Reference: https://www.nature.com/articles/s42256-024-00795-w

Code repository：https://github.com/bio-ontology-research-group/deepgo2


# Integration of GO predicted by DeepGO-SE

Load the DeepGO-SE prediction results, merge the prediction data of different GO types (BP, CC, MF), and count the number of predictions for each GO type.

In [4]:
# Load DeepGO-SE prediction results
go_types = ['BP', 'CC', 'MF']
df_list = []
for go in go_types:
    fp = os.path.join(deepgo_base, f"{go}.csv")
    df = pd.read_csv(fp, header=None, sep='\t', names=['uniprot', 'GO_term', 'kcat'])
    df['go_type'] = go
    df_list.append(df)
df_final = pd.concat(df_list)
df_final.to_excel(os.path.join(deepgo_base, "GO_Predictions_Combined.xlsx"), index=False)

result = {}
for _, row in df_final.iterrows():
    result.setdefault(row['go_type'], {}).setdefault(row['uniprot'], set()).add(row['GO_term'])
for gt in result:
    for uid in result[gt]:
        result[gt][uid] = list(result[gt][uid])
        
print("GO term counts by type:")
print(df_final['go_type'].value_counts())

GO term counts by type:
BP    75631
MF    30511
CC    15317
Name: go_type, dtype: int64


It is to load the GO (Gene Ontology) data and the kcat value file, and calculate the average kcat value of the GO items of the specified organisms (such as Escherichia coli, Bacillus subtilis, etc.)

In [5]:
go = obo_parser.GODag(obo_path)

# Calculate GO-kcat values
go_kcat_out_file = os.path.join(output_dir, "go_kcat_mean_parent.json")
go_term_mean_kcat_dict = get_go_term_mean_kcat_by_org_v3_2(norm_model, result, org_type, org_name, GO_kcat_file, go)
with open(go_kcat_out_file, 'w') as f:
    json.dump(go_term_mean_kcat_dict, f, indent=4)

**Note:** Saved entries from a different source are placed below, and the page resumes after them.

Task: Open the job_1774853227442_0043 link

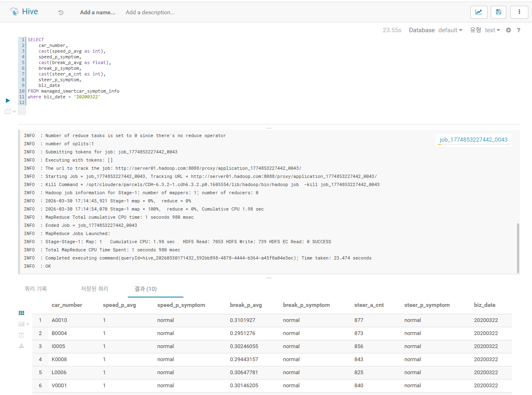Action: (473, 140)
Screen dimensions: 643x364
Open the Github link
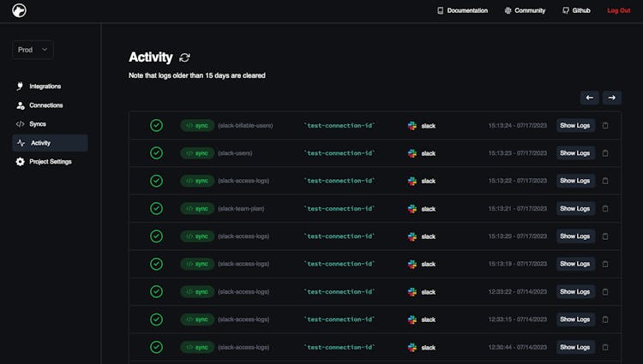pyautogui.click(x=576, y=10)
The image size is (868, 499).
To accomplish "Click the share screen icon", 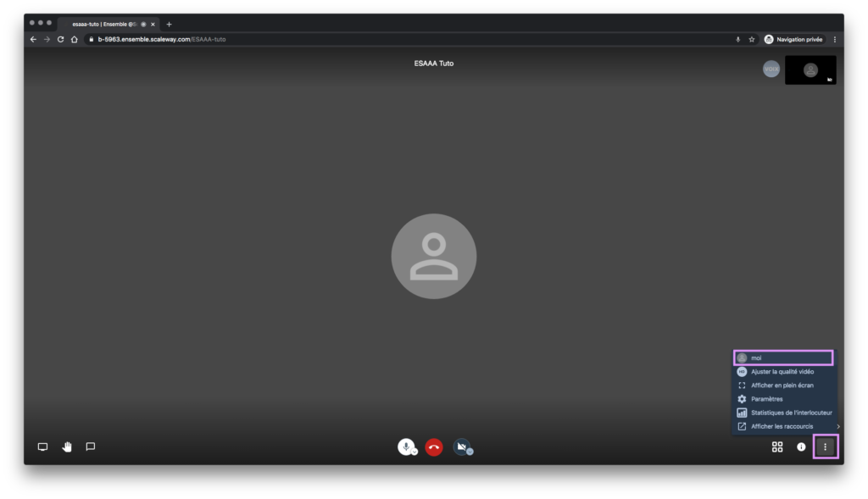I will [42, 446].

../data/GO/go-basic.obo: fmt(1.2) rel(2025-03-16) 43,544 Terms


100%|██████████| 5883/5883 [11:14<00:00,  8.72it/s] 


# Obtain the Reaction-gene-GO relationship

In [None]:
# Post-process into max/mean/median
for go_type in ['Total']:
    for clc_type in ['median']:
        out_file = os.path.join(output_dir, f'go_kcat_mean_parent_process_{go_type}_{clc_type}.json')
        data = process_data(go_term_mean_kcat_dict, go_type, clc_type)
        with open(out_file, 'w') as f:
            json.dump(data, f, indent=4)

print("\nSummary of GO-term kcat coverage:")
for gt in ['Total']:
    count = sum(1 for reac in go_term_mean_kcat_dict if any(go_term_mean_kcat_dict[reac][gt].values()))
    print(f"{gt}: {count} reactions")


Summary of GO-term kcat coverage:
Total: 5338 reactions